(Dataset excerpts)
--*--

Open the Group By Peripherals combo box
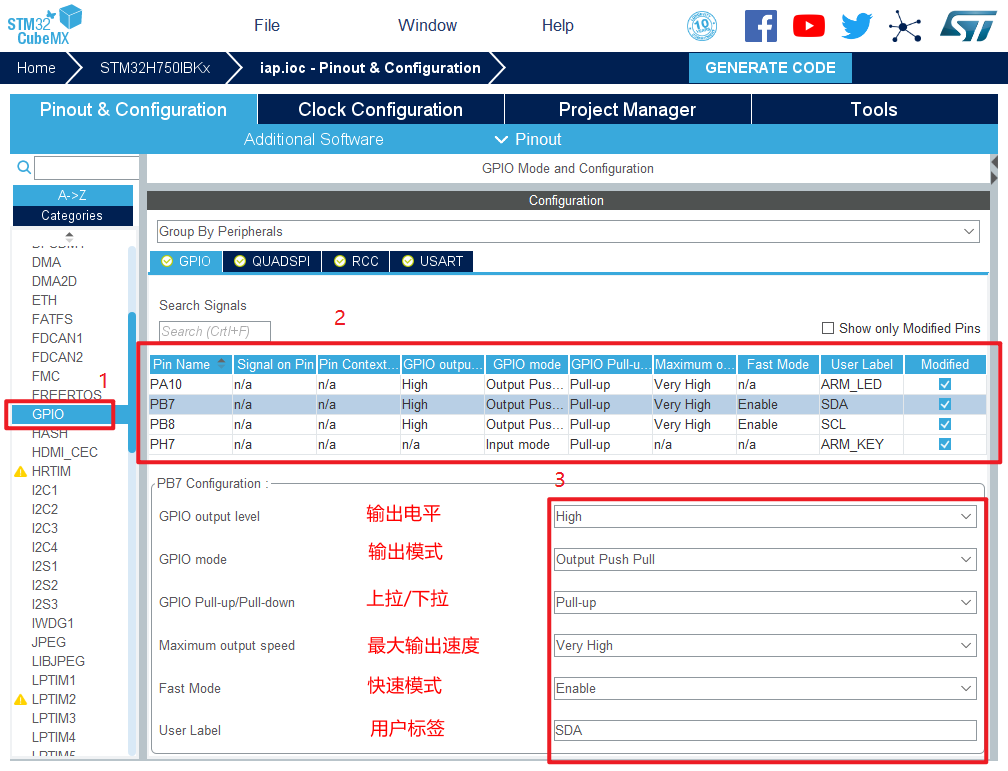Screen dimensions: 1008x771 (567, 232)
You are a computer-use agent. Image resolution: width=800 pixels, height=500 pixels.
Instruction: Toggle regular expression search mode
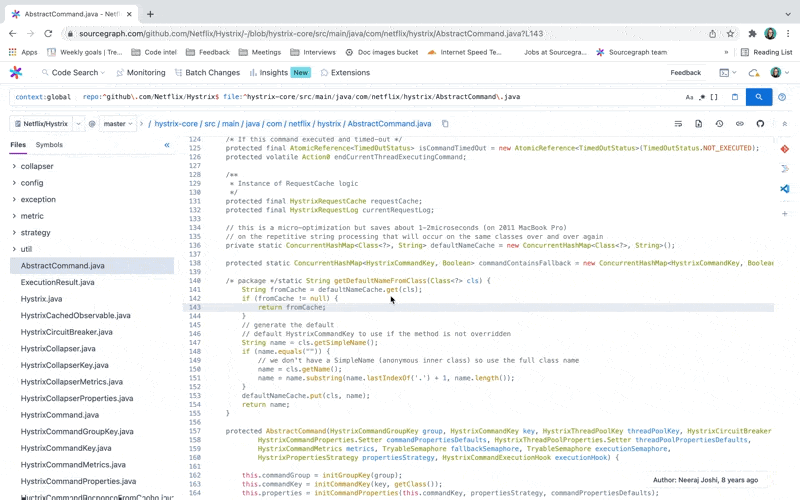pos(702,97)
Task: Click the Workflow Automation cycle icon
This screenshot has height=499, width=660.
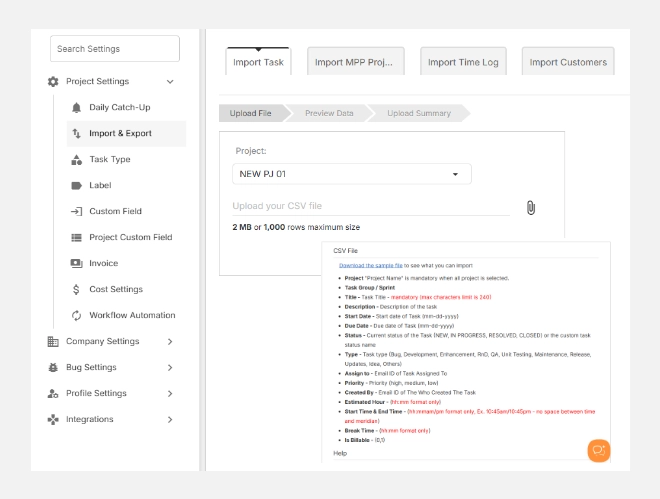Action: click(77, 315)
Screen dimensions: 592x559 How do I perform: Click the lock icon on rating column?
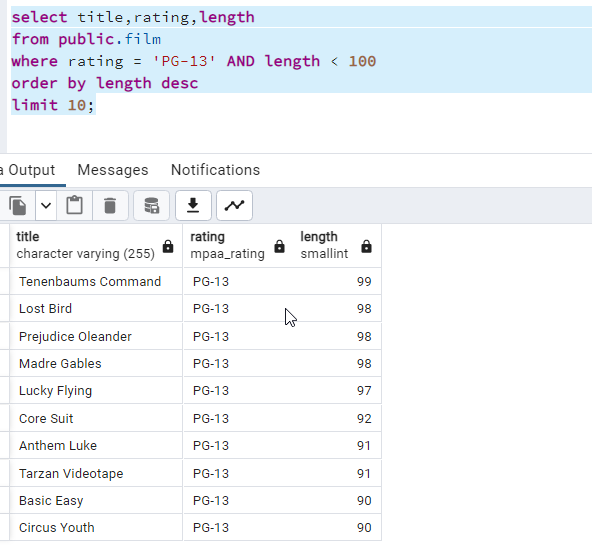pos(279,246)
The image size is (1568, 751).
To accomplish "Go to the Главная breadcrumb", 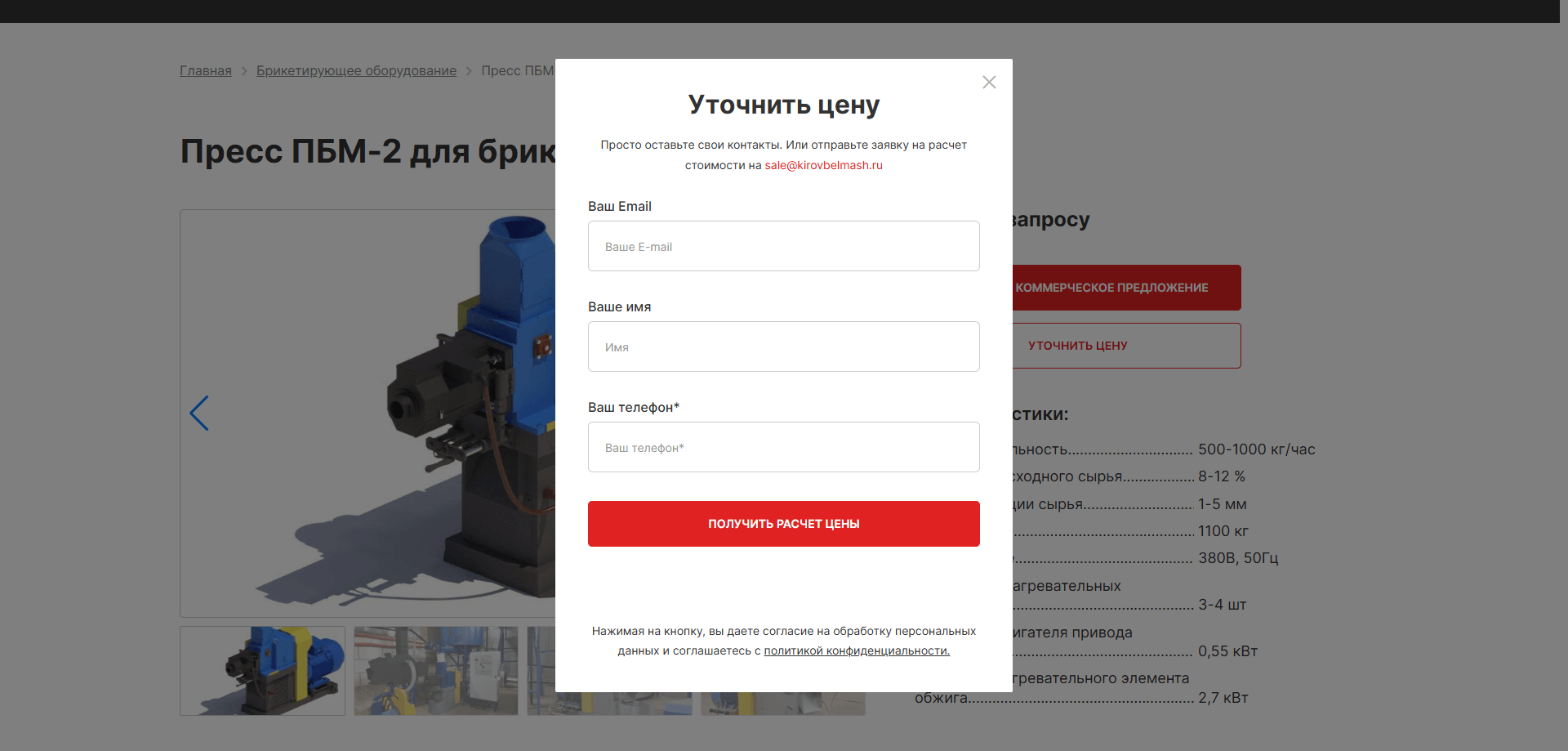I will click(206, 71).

--*--

EXERCISE OBJECTIVE> Your reply should be the lines of the records from the start through the line with "The image size is (1568, 751).", copied word for word, pictures omitted.

EXERCISE OUTPUT>
Open the Group By Peripherals combo box
Screen dimensions: 1008x771 (567, 232)
You are a computer-use agent. Image resolution: width=800 pixels, height=500 pixels.
Instruction: Toggle regular expression search mode
pos(702,97)
Task: Click the Workflow Automation cycle icon
This screenshot has height=499, width=660.
Action: click(77, 315)
Screen dimensions: 592x559 How do I perform: Click the lock icon on rating column?
pos(279,246)
The image size is (1568, 751).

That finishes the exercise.